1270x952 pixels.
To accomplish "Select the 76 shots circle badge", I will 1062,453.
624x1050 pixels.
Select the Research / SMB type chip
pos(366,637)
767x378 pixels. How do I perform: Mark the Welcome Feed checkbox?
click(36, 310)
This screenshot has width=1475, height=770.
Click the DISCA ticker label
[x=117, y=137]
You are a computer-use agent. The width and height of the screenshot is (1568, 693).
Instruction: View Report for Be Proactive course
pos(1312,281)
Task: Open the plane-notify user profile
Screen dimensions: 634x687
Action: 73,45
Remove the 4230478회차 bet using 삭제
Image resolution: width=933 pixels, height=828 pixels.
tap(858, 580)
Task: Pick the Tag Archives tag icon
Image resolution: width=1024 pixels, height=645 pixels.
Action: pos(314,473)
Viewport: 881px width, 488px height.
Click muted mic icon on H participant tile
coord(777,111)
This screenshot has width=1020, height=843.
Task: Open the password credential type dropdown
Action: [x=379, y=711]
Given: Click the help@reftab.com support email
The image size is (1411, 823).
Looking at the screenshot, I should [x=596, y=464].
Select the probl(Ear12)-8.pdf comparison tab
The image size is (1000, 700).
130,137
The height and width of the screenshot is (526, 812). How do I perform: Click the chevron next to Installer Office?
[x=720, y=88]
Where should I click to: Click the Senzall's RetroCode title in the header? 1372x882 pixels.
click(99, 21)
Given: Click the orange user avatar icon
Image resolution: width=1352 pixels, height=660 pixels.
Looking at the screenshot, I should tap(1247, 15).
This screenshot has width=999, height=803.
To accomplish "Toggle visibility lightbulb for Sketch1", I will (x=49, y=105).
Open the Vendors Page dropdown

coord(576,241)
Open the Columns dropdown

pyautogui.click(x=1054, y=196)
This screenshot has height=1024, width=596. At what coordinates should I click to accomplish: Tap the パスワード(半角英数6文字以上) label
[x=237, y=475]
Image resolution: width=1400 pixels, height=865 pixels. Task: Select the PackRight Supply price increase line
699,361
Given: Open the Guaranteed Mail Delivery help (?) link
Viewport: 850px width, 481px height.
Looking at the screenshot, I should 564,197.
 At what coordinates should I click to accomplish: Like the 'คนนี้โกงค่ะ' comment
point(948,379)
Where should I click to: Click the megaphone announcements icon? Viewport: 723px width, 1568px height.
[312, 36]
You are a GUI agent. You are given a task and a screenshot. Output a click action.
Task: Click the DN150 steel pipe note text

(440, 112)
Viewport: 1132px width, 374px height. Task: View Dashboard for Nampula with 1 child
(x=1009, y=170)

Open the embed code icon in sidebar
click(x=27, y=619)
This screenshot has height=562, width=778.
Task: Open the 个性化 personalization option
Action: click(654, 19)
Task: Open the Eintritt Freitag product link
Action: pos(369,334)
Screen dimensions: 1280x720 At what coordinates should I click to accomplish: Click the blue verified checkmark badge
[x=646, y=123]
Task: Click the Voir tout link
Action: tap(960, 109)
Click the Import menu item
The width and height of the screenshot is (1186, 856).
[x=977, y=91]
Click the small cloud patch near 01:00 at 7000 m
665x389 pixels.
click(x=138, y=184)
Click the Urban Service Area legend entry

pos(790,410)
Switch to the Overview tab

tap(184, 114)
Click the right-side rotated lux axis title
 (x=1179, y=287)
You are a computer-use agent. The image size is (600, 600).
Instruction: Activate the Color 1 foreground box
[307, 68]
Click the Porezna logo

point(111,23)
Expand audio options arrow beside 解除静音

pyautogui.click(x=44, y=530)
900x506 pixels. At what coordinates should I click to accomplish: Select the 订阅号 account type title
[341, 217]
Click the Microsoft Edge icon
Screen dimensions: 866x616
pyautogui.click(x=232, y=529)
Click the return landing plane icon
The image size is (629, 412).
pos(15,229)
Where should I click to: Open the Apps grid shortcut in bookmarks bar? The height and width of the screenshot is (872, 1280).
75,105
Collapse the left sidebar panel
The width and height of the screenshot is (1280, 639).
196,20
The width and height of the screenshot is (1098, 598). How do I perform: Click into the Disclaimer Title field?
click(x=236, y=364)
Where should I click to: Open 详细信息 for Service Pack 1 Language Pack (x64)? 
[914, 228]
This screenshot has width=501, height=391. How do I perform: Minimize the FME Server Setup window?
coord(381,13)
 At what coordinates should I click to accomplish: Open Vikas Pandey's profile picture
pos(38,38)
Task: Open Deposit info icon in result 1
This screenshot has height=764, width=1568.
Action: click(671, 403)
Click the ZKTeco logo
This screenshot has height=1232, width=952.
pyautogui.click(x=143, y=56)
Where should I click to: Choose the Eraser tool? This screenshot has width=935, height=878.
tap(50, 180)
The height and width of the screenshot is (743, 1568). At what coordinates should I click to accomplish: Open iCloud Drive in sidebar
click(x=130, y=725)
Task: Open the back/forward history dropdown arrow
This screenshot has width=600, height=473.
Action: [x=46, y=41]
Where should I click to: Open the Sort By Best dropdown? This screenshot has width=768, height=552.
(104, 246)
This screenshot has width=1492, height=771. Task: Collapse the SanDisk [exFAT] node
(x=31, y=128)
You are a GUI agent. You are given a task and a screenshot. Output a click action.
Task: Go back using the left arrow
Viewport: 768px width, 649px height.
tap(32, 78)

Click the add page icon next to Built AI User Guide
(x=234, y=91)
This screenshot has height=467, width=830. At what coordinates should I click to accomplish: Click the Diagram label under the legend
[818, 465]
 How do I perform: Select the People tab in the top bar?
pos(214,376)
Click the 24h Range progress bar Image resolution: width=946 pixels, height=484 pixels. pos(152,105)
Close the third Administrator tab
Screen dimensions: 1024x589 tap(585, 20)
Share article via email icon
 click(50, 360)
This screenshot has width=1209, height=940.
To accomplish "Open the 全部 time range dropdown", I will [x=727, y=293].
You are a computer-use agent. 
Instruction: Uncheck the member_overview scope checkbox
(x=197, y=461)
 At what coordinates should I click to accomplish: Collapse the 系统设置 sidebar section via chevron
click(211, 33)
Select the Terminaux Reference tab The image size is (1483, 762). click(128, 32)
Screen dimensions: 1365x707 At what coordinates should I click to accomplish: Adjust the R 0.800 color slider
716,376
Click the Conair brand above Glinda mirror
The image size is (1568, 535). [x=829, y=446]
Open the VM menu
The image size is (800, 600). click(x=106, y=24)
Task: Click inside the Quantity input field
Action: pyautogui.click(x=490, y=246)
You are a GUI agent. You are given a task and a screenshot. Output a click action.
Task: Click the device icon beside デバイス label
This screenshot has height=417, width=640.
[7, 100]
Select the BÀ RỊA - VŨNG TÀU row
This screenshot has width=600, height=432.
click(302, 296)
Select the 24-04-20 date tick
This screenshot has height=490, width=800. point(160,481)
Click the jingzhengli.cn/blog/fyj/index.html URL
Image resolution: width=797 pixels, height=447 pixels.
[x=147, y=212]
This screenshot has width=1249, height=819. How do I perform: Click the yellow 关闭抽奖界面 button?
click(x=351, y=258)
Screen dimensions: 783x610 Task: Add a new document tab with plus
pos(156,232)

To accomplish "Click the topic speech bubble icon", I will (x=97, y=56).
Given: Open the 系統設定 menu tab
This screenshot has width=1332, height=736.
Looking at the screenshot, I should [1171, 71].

************

◆ **What you have to do**
Repeat the whole of the data above exactly as it appears.

◆ **Response for this exercise**
1270x952 pixels.
To accomplish "Select the 76 shots circle badge", I will 1062,453.
624x1050 pixels.
Select the Research / SMB type chip
pos(366,637)
767x378 pixels. How do I perform: Mark the Welcome Feed checkbox?
click(36, 310)
This screenshot has width=1475, height=770.
Click the DISCA ticker label
[x=117, y=137]
You are a computer-use agent. The width and height of the screenshot is (1568, 693).
Instruction: View Report for Be Proactive course
pos(1312,281)
Task: Open the plane-notify user profile
Screen dimensions: 634x687
Action: 73,45
Remove the 4230478회차 bet using 삭제
Image resolution: width=933 pixels, height=828 pixels.
tap(858, 580)
Task: Pick the Tag Archives tag icon
Image resolution: width=1024 pixels, height=645 pixels.
Action: pos(314,473)
Viewport: 881px width, 488px height.
Click muted mic icon on H participant tile
coord(777,111)
This screenshot has width=1020, height=843.
Task: Open the password credential type dropdown
Action: [x=379, y=711]
Given: Click the help@reftab.com support email
The image size is (1411, 823).
Looking at the screenshot, I should [x=596, y=464].
Select the probl(Ear12)-8.pdf comparison tab
The image size is (1000, 700).
130,137
The height and width of the screenshot is (526, 812). How do I perform: Click the chevron next to Installer Office?
[x=720, y=88]
Where should I click to: Click the Senzall's RetroCode title in the header? 1372x882 pixels.
click(99, 21)
Given: Click the orange user avatar icon
Image resolution: width=1352 pixels, height=660 pixels.
Looking at the screenshot, I should tap(1247, 15).
This screenshot has width=999, height=803.
To accomplish "Toggle visibility lightbulb for Sketch1", I will (x=49, y=105).
Open the Vendors Page dropdown

coord(576,241)
Open the Columns dropdown

pyautogui.click(x=1054, y=196)
This screenshot has height=1024, width=596. At what coordinates should I click to accomplish: Tap the パスワード(半角英数6文字以上) label
[x=237, y=475]
Image resolution: width=1400 pixels, height=865 pixels. Task: Select the PackRight Supply price increase line
699,361
Given: Open the Guaranteed Mail Delivery help (?) link
Viewport: 850px width, 481px height.
Looking at the screenshot, I should 564,197.
 At what coordinates should I click to accomplish: Like the 'คนนี้โกงค่ะ' comment
point(948,379)
Where should I click to: Click the megaphone announcements icon? Viewport: 723px width, 1568px height.
[312, 36]
You are a GUI agent. You are given a task and a screenshot. Output a click action.
Task: Click the DN150 steel pipe note text

(440, 112)
Viewport: 1132px width, 374px height. Task: View Dashboard for Nampula with 1 child
(x=1009, y=170)

Open the embed code icon in sidebar
click(x=27, y=619)
This screenshot has height=562, width=778.
Task: Open the 个性化 personalization option
Action: click(654, 19)
Task: Open the Eintritt Freitag product link
Action: pos(369,334)
Screen dimensions: 1280x720 At what coordinates should I click to accomplish: Click the blue verified checkmark badge
[x=646, y=123]
Task: Click the Voir tout link
Action: tap(960, 109)
Click the Import menu item
The width and height of the screenshot is (1186, 856).
[x=977, y=91]
Click the small cloud patch near 01:00 at 7000 m
665x389 pixels.
click(x=138, y=184)
Click the Urban Service Area legend entry

pos(790,410)
Switch to the Overview tab

tap(184, 114)
Click the right-side rotated lux axis title
 (x=1179, y=287)
You are a computer-use agent. The image size is (600, 600).
Instruction: Activate the Color 1 foreground box
[307, 68]
Click the Porezna logo

point(111,23)
Expand audio options arrow beside 解除静音

pyautogui.click(x=44, y=530)
900x506 pixels. At what coordinates should I click to accomplish: Select the 订阅号 account type title
[341, 217]
Click the Microsoft Edge icon
Screen dimensions: 866x616
pyautogui.click(x=232, y=529)
Click the return landing plane icon
The image size is (629, 412).
pos(15,229)
Where should I click to: Open the Apps grid shortcut in bookmarks bar? The height and width of the screenshot is (872, 1280).
75,105
Collapse the left sidebar panel
The width and height of the screenshot is (1280, 639).
196,20
The width and height of the screenshot is (1098, 598). How do I perform: Click into the Disclaimer Title field?
click(x=236, y=364)
Where should I click to: Open 详细信息 for Service Pack 1 Language Pack (x64)? 
[914, 228]
This screenshot has width=501, height=391. How do I perform: Minimize the FME Server Setup window?
coord(381,13)
 At what coordinates should I click to accomplish: Open Vikas Pandey's profile picture
pos(38,38)
Task: Open Deposit info icon in result 1
This screenshot has height=764, width=1568.
Action: click(671, 403)
Click the ZKTeco logo
This screenshot has height=1232, width=952.
pyautogui.click(x=143, y=56)
Where should I click to: Choose the Eraser tool? This screenshot has width=935, height=878.
tap(50, 180)
The height and width of the screenshot is (743, 1568). At what coordinates should I click to accomplish: Open iCloud Drive in sidebar
click(x=130, y=725)
Task: Open the back/forward history dropdown arrow
This screenshot has width=600, height=473.
Action: [x=46, y=41]
Where should I click to: Open the Sort By Best dropdown? This screenshot has width=768, height=552.
(104, 246)
This screenshot has width=1492, height=771. Task: Collapse the SanDisk [exFAT] node
(x=31, y=128)
You are a GUI agent. You are given a task and a screenshot. Output a click action.
Task: Go back using the left arrow
Viewport: 768px width, 649px height.
tap(32, 78)

Click the add page icon next to Built AI User Guide
(x=234, y=91)
This screenshot has height=467, width=830. At what coordinates should I click to accomplish: Click the Diagram label under the legend
[818, 465]
 How do I perform: Select the People tab in the top bar?
pos(214,376)
Click the 24h Range progress bar Image resolution: width=946 pixels, height=484 pixels. pos(152,105)
Close the third Administrator tab
Screen dimensions: 1024x589 tap(585, 20)
Share article via email icon
 click(50, 360)
This screenshot has width=1209, height=940.
To accomplish "Open the 全部 time range dropdown", I will [x=727, y=293].
You are a computer-use agent. 
Instruction: Uncheck the member_overview scope checkbox
(x=197, y=461)
 At what coordinates should I click to accomplish: Collapse the 系统设置 sidebar section via chevron
click(211, 33)
Select the Terminaux Reference tab The image size is (1483, 762). click(128, 32)
Screen dimensions: 1365x707 At what coordinates should I click to accomplish: Adjust the R 0.800 color slider
716,376
Click the Conair brand above Glinda mirror
The image size is (1568, 535). [x=829, y=446]
Open the VM menu
The image size is (800, 600). click(x=106, y=24)
Task: Click inside the Quantity input field
Action: pyautogui.click(x=490, y=246)
You are a GUI agent. You are given a task and a screenshot. Output a click action.
Task: Click the device icon beside デバイス label
This screenshot has height=417, width=640.
[7, 100]
Select the BÀ RỊA - VŨNG TÀU row
This screenshot has width=600, height=432.
click(302, 296)
Select the 24-04-20 date tick
This screenshot has height=490, width=800. point(160,481)
Click the jingzhengli.cn/blog/fyj/index.html URL
Image resolution: width=797 pixels, height=447 pixels.
[x=147, y=212]
This screenshot has width=1249, height=819. How do I perform: Click the yellow 关闭抽奖界面 button?
click(x=351, y=258)
Screen dimensions: 783x610 Task: Add a new document tab with plus
pos(156,232)

To accomplish "Click the topic speech bubble icon", I will (x=97, y=56).
Given: Open the 系統設定 menu tab
This screenshot has width=1332, height=736.
Looking at the screenshot, I should [1171, 71].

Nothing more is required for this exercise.